Dr. Crowe said she repeats the TTG IgA test until it's normal since some patients aren't 100% compliant with the diet. “Nobody knows how gluten-free you have to be to be healthy because this is new history on this,” she said. She also rechecks iron three months after the patient starts a gluten-free diet and repeats the antibody test.
The timing and necessity of performing a follow-up biopsy to ensure the disease is under control are somewhat controversial, Dr. Crowe said. Dr. Green advocates two or three years after the first biopsy unless a TTG IgA test is positive, indicating that the patient is not on a gluten-free diet. Dr. Murray also routinely orders repeat biopsies for patients diagnosed as adults after one to two years of a gluten-free diet, since many adult patients do not heal.

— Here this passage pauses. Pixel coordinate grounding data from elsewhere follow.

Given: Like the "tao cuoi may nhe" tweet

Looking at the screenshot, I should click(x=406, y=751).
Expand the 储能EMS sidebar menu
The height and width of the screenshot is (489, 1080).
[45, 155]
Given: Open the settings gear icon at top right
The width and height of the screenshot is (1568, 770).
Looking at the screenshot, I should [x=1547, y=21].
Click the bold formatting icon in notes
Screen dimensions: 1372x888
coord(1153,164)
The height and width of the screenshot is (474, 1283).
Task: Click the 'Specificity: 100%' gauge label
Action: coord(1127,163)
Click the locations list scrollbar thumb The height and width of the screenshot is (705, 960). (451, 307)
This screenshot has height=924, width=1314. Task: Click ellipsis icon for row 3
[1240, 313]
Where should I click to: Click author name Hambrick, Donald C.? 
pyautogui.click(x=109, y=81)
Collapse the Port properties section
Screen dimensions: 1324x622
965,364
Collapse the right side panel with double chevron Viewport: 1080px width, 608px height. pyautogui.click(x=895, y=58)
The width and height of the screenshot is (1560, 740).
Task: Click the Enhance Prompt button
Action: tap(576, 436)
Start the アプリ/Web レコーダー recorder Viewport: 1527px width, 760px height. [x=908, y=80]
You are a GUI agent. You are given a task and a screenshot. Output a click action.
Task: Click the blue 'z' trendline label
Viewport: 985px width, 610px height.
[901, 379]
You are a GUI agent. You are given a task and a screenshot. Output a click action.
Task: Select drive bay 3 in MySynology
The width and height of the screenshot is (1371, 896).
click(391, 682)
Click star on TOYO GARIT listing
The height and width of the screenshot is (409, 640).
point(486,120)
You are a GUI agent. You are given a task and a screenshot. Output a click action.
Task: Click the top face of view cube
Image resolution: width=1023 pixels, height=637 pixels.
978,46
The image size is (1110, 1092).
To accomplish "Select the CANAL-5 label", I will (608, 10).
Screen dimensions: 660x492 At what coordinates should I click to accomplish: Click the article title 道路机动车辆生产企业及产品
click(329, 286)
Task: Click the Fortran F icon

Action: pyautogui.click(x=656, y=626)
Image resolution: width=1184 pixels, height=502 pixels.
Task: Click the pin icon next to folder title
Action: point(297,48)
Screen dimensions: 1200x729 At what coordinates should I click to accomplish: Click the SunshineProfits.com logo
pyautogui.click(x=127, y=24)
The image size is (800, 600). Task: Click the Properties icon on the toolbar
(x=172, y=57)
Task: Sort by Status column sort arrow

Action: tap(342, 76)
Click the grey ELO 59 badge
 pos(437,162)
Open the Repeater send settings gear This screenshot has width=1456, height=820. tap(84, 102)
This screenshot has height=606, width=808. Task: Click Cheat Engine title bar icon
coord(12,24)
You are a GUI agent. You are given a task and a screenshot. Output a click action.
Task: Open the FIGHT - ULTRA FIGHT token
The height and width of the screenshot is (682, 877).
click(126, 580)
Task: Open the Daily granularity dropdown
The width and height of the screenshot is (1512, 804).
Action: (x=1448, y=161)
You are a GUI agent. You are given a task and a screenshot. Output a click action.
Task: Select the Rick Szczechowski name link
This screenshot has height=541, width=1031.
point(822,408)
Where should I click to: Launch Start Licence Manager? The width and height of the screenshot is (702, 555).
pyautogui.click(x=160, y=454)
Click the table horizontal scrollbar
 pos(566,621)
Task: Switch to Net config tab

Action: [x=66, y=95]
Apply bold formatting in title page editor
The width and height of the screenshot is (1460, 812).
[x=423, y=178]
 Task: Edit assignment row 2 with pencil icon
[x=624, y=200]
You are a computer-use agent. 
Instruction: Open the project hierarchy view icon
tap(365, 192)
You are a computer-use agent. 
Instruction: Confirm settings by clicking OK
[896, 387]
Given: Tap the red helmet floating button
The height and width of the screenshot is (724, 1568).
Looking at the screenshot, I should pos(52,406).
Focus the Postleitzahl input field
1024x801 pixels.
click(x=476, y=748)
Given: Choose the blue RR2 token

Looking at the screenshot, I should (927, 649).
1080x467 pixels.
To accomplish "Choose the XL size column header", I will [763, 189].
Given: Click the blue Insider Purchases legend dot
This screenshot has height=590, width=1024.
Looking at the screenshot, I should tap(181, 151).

As awareness of celiac disease continues to increase, so too will the number of gluten-free products. In addition, researchers are looking into new treatments such as drugs to degrade gluten in the intestine, Dr. Crowe said.
A spit test is now available that can tell patients whether they have a celiac disease gene, according to Dr. Green, but he cautioned that 40% of the population may have a positive result. In addition, a fingerstick TTG IgA test is available in Canada.
For now, Dr. Green emphasized that the most important step is for internists to become better educated in celiac disease diagnosis. “There's no money in CD, so the only way to increase the rate of diagnosis is the primary care physician,” he said.
Dr. Kurth emphasized that diagnosis improves as internists better understand how to connect those dots. “So stay updated. Do your CME or talk to specialist colleagues. Be curious,” she said. The key, she added, is looking at the whole patient and having a high index of suspicion for celiac disease. “That's why general internists are the perfect people to pick this up.”